* **The exercise**:
Please format the entries as a JSON list of strings, with one string per line and blank lines omitted. Start with the line containing "Viewport: 1280px width, 589px height.", continue through the last of the entries, and leave the pictures out.

Item position entries
——————

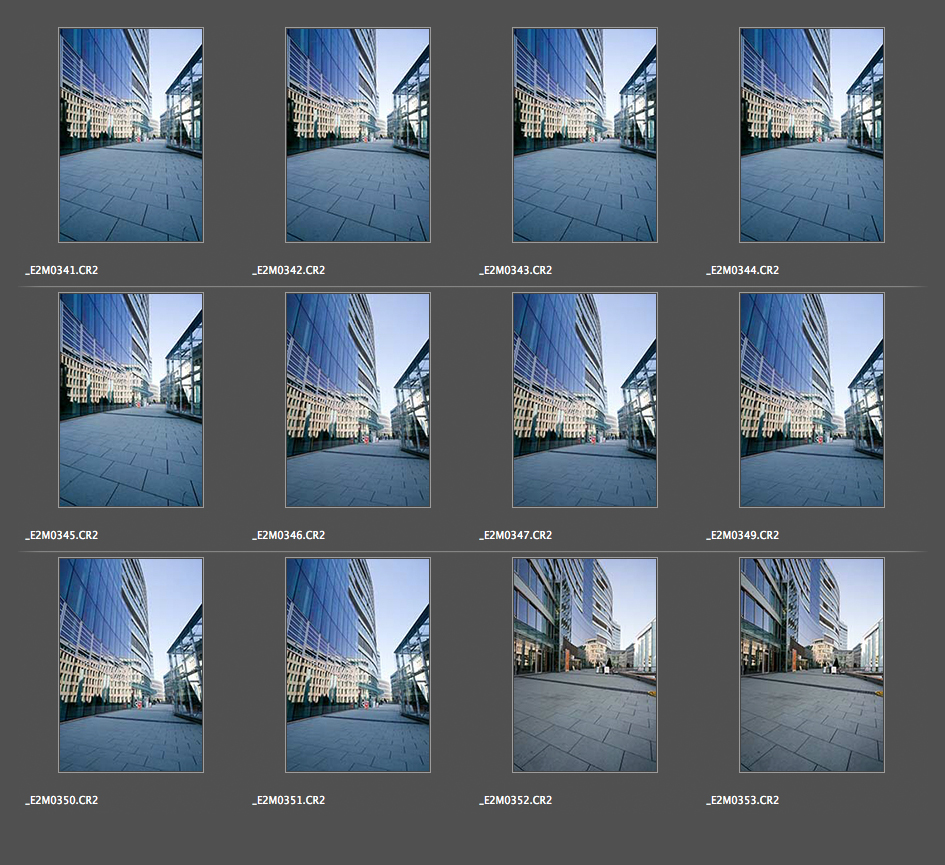Select the _E2M0351.CR2 thumbnail preview

[x=358, y=665]
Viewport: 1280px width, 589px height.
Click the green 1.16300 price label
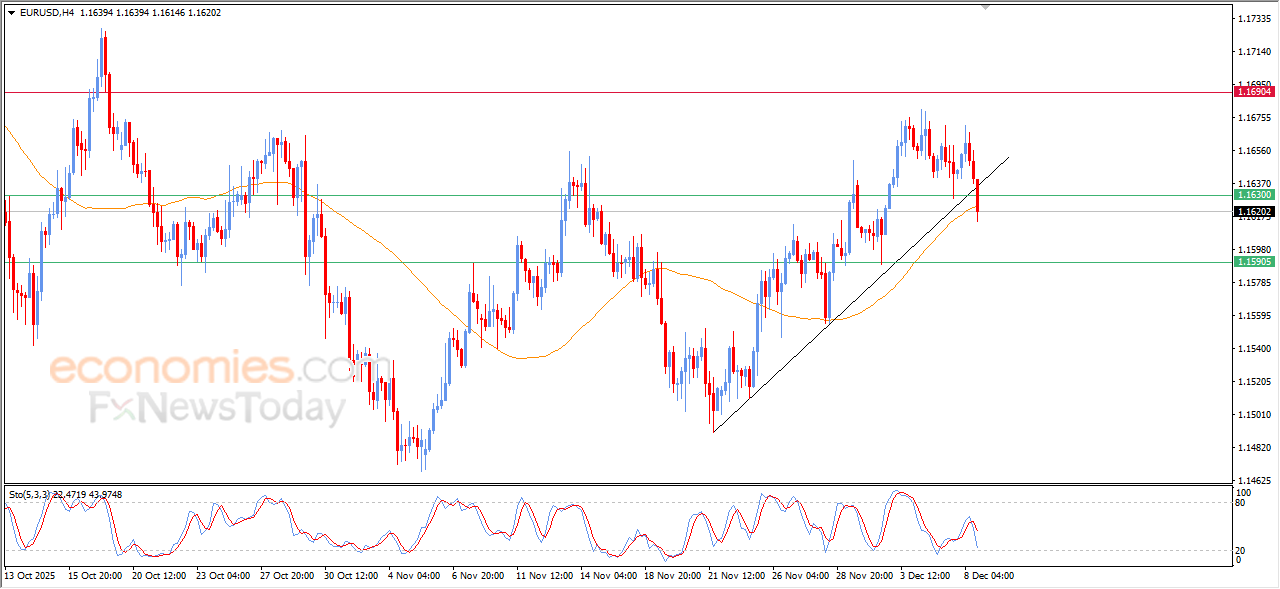(x=1254, y=196)
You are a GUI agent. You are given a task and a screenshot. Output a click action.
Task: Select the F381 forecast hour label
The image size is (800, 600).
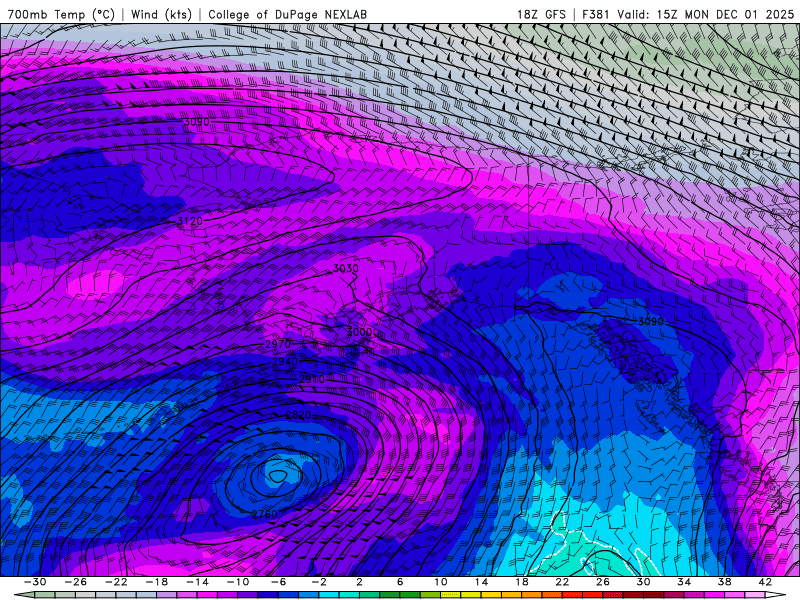(598, 15)
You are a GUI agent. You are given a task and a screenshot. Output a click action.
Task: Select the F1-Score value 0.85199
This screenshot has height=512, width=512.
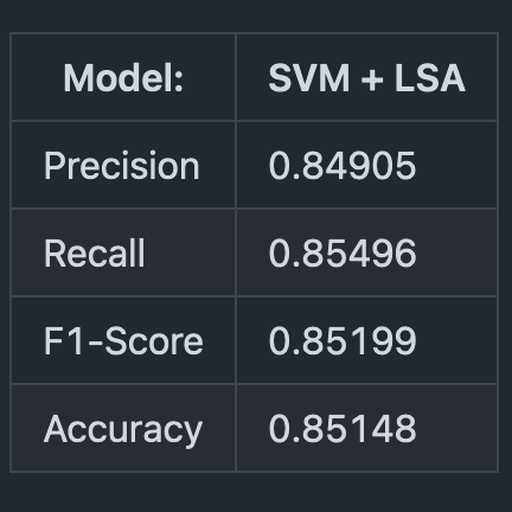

——————

* **Result of the task**:
[
  "Viewport: 1280px width, 589px height.",
  "Click the green 1.16300 price label",
  "(x=1254, y=196)",
  "You are a GUI agent. You are given a task and a screenshot. Output a click action.",
  "Task: Select the F381 forecast hour label",
  "The image size is (800, 600).",
  "(598, 15)",
  "You are a GUI agent. You are given a task and a screenshot. Output a click action.",
  "Task: Select the F1-Score value 0.85199",
  "This screenshot has height=512, width=512."
]